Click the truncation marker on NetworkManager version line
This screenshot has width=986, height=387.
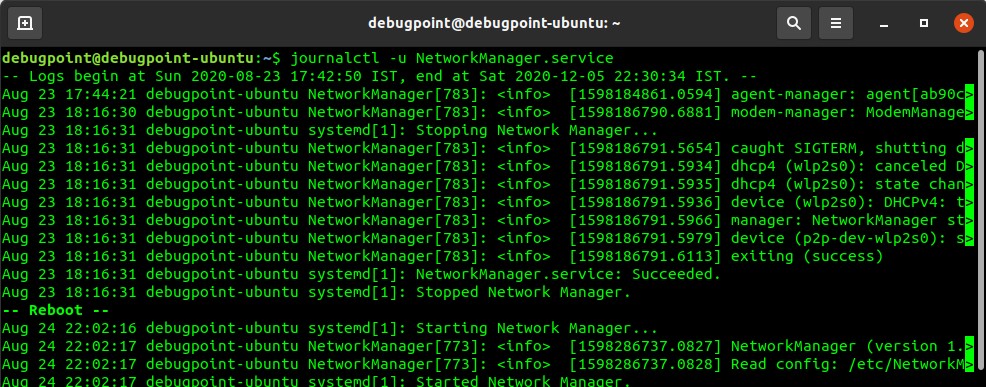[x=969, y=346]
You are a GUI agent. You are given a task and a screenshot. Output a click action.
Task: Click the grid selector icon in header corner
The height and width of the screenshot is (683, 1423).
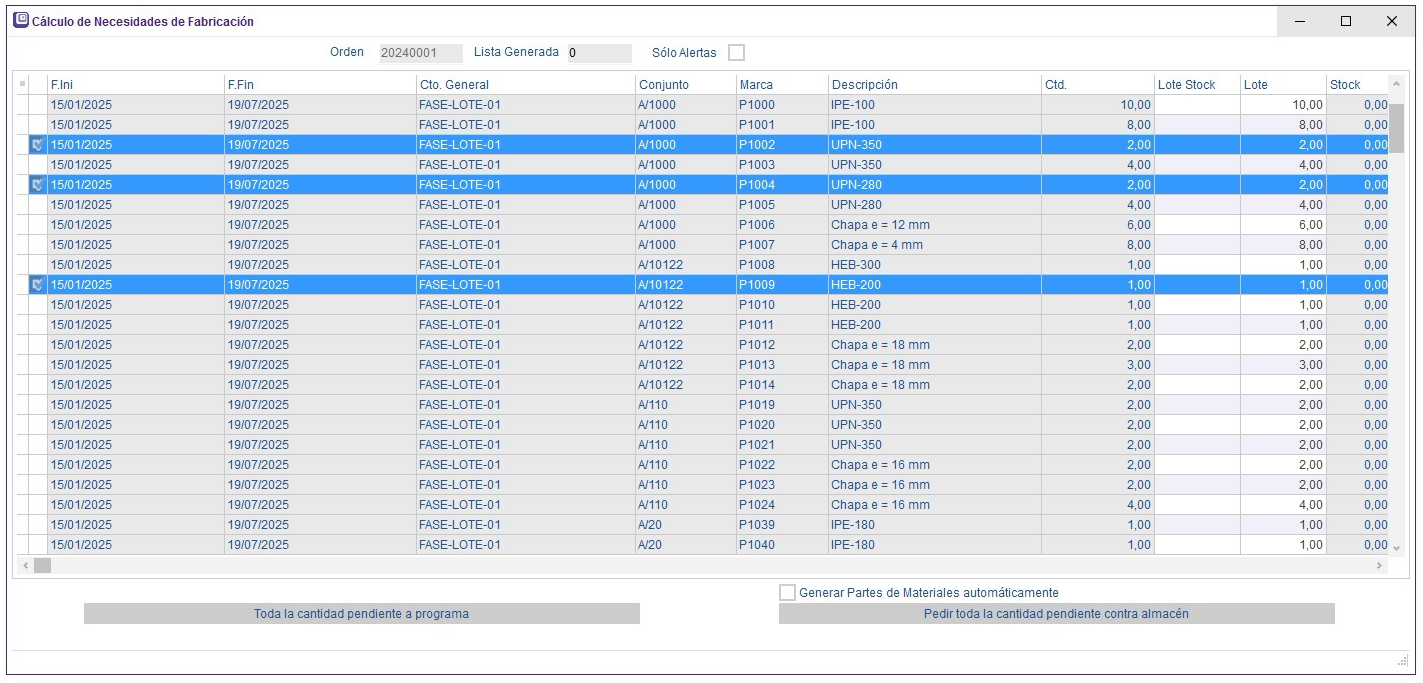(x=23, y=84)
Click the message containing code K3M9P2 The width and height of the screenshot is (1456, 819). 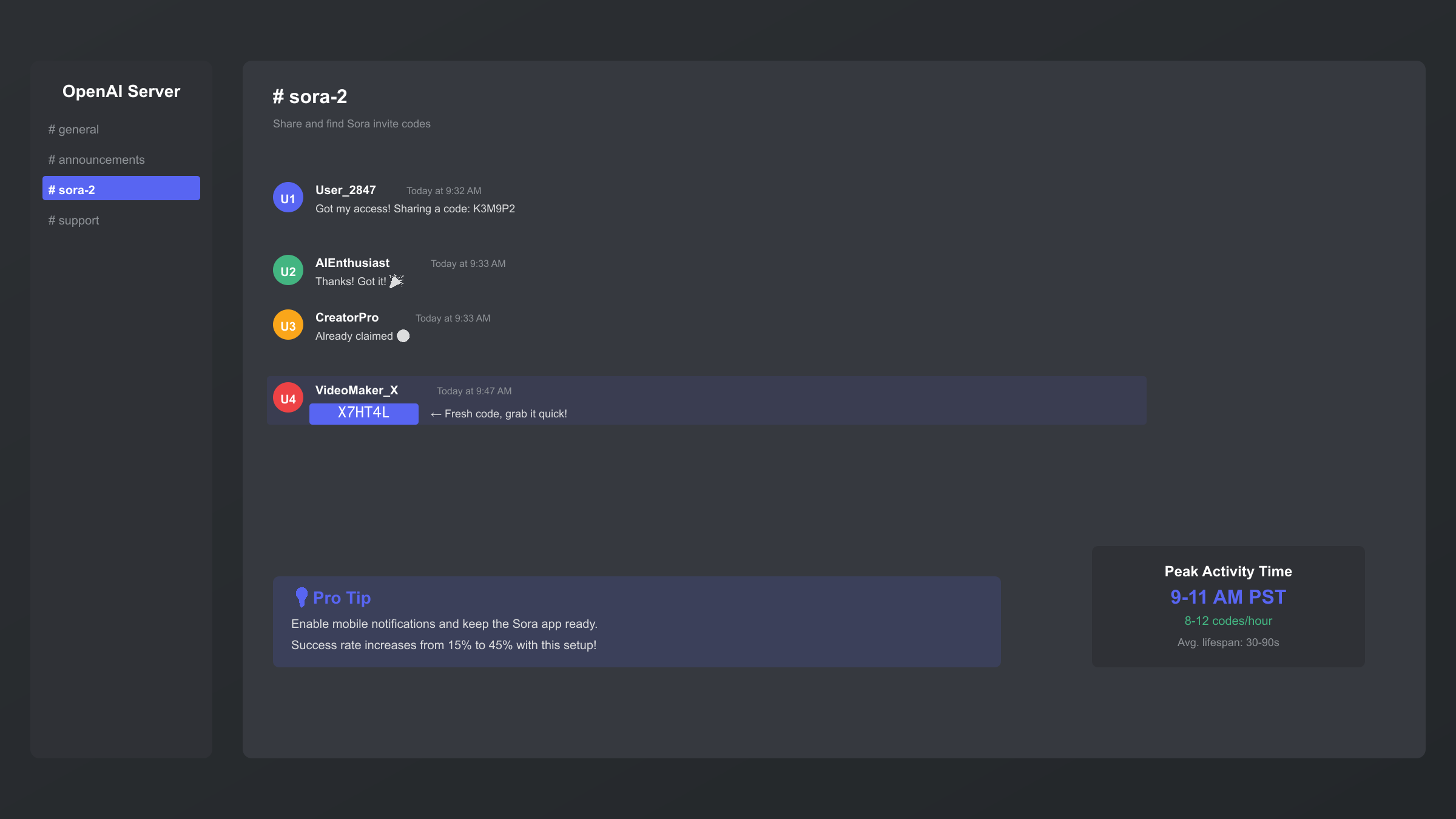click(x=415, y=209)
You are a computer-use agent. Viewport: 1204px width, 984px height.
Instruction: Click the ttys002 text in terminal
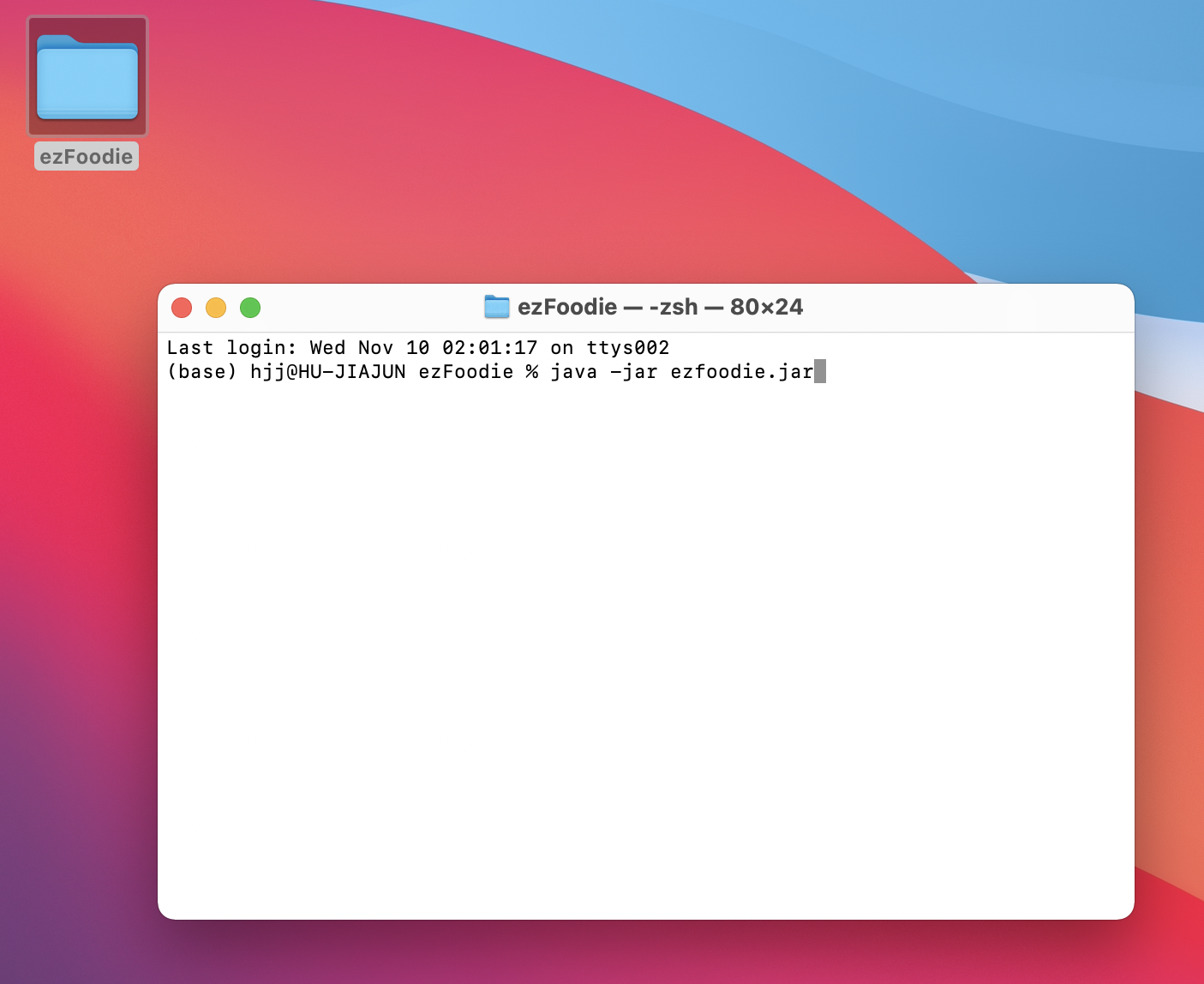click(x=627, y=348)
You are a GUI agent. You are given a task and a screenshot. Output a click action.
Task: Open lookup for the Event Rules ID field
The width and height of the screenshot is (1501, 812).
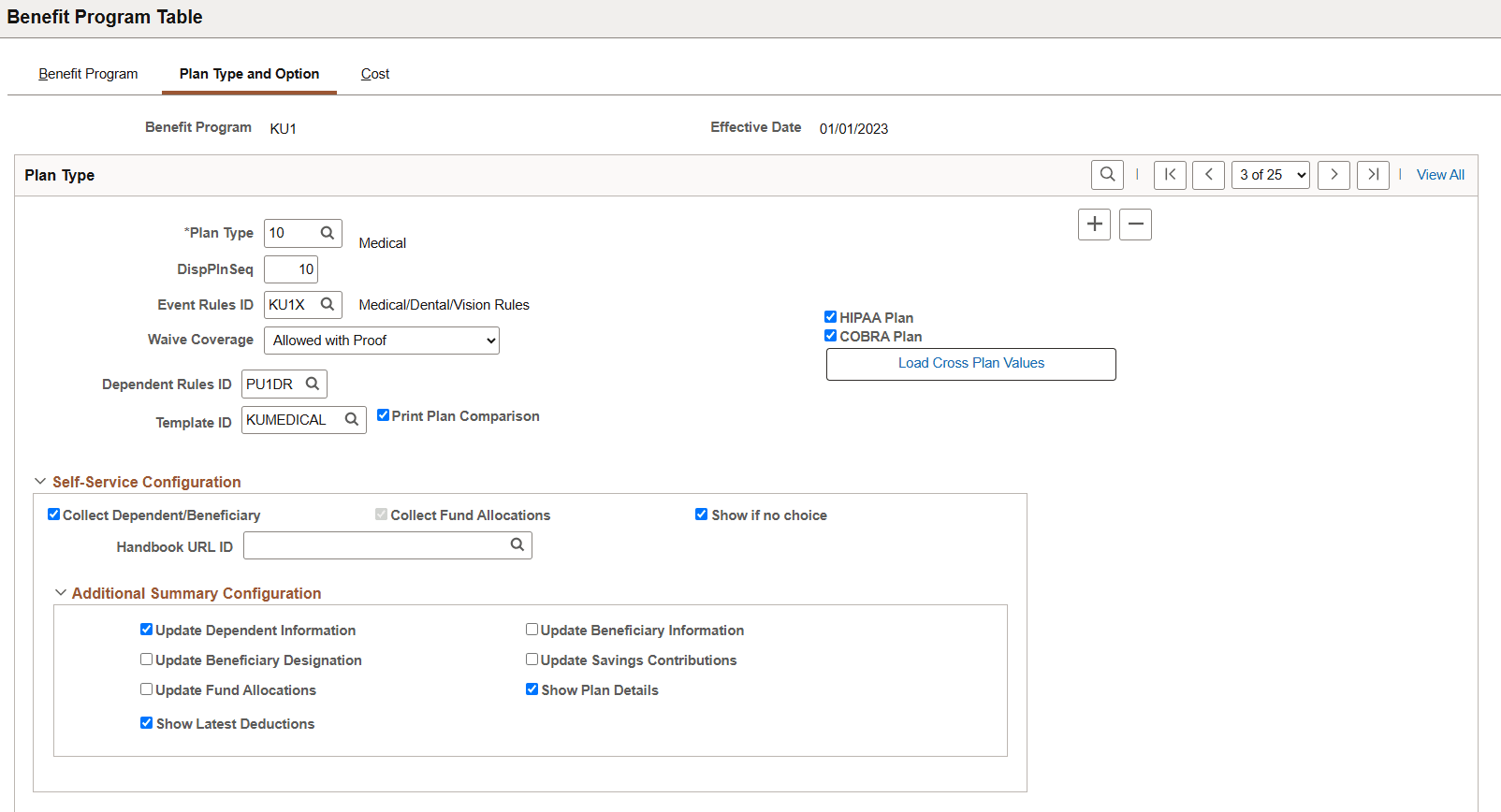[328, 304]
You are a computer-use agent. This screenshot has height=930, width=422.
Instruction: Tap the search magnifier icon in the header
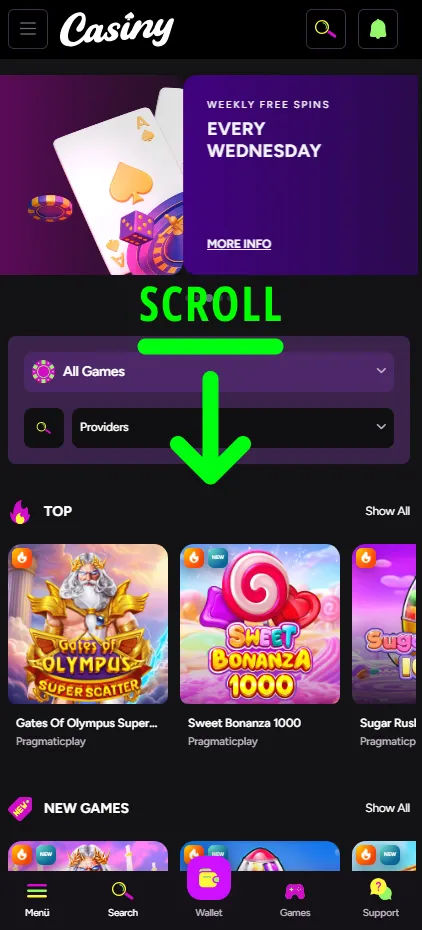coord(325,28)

__What you will do__. Report each line in the preceding entries that holds the string "computer".

__Answer__.
You are a computer-use agent. Viewport: 1204px width, 984px height.
You are a computer-use agent. This screenshot has height=930, width=422.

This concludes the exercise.